France’s newly elected Government has abruptly suspended licences to drill for oil off the coast of French Guiana in a potentially shattering blow for Shell and Tullow Oil. An exploration well less than 160km (100 miles) off the South American colony struck a hydrocarbon deposit at a first attempt in September, sparking excitement about prospects for as much as $80bn (£51bn) in oil. The find raised the possibility that the tiny tropical territory of fewer than 200,000 people could become a big player in global energy. Shell, Tullow Oil, Total, Wessex Exploration and Northern Petroleum jointly own the drilling project and had expected authorisation to continue, The Times reports.

George Osborne is set to unveil an historic overhaul of Britain’s largest banks that will force them to separate their retail and investment banking operations and prevent problems at City banks “spilling onto high streets”. In a Mansion House speech tonight, the Chancellor will hail the government’s publication of a White Paper on banking as a move towards “fundamentally reforming” the industry. Mr Osborne will say the government has resisted industry lobbying efforts and will push ahead with measures to require banks to ring-fence their retail operations from their investment banking arms, The Telegraph writes.

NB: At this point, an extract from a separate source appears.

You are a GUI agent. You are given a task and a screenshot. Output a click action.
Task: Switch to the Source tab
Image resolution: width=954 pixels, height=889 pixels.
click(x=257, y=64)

The Chancellor is expected to address today the growing criticism that the authorities are doing too little to ease strains in the banking system that are choking off credit to companies and households. George Osborne is set to use his Mansion House speech to reassure the City that action can be taken to ease pressures on British banks as the eurozone crisis deepens. His words to the City gathering come after Paul Tucker, the Deputy Governor of the Bank of England, signalled this week that a re-think was under way in Threadneedle Street over its response to the menace of a new credit crunch, acknowledging that his institution needed to do more to help the banking sector. Sir Mervyn King, the Bank’s Governor, will also set out his latest thinking on the impact of the euro crisis at the Mansion House dinner, according to The Times.

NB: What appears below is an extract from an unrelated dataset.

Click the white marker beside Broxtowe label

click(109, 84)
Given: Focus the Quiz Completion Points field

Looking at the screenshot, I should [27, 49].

Africa is to get its own version of easyJet this summer after a deal was signed to launch a low-cost, pan-continental airline with fares starting from $20. The airline, Fastjet, will be listed on the London Stock Exchange. Sir Stelios Haji-Ioannou, the founder of easyJet, has been talking for months to Lonrho, the pan-African trading company. Yesterday the groups confirmed that they are to meld Lonrho’s fledgeling squadron of propeller-driven, 50-seat passenger aircraft into a business plan to fly a fleet of 150-seat Airbus or Boeing planes that match European aviation standards. The credibility of the venture has been boosted with the hiring of Ed Winter, a former chief operating officer of easyJet, to be chief executive, The Times says.

Few large Eurozone banks would be left standing and the banking sector could face a €370bn (£298bn) loss if the euro crisis results in the single currency bloc breaking apart, according to one of the first in-depth analyses of what might happen if the Eurozone disintegrates. The analysis by Credit Suisse estimates that up to 58% of the value of Europe’s banks could be wiped out by the departure of the “peripheral” countries – Greece, Ireland, Italy, Portugal and Spain – from the Eurozone. Even if the single currency remains intact some €1.3tn of credit could be sucked out of the system as banks retrench to their home markets, unwinding years of financial integration, the Credit Suisse analysis warns. his represents as much as 10% of the credit in the financial system, the Guardian reports.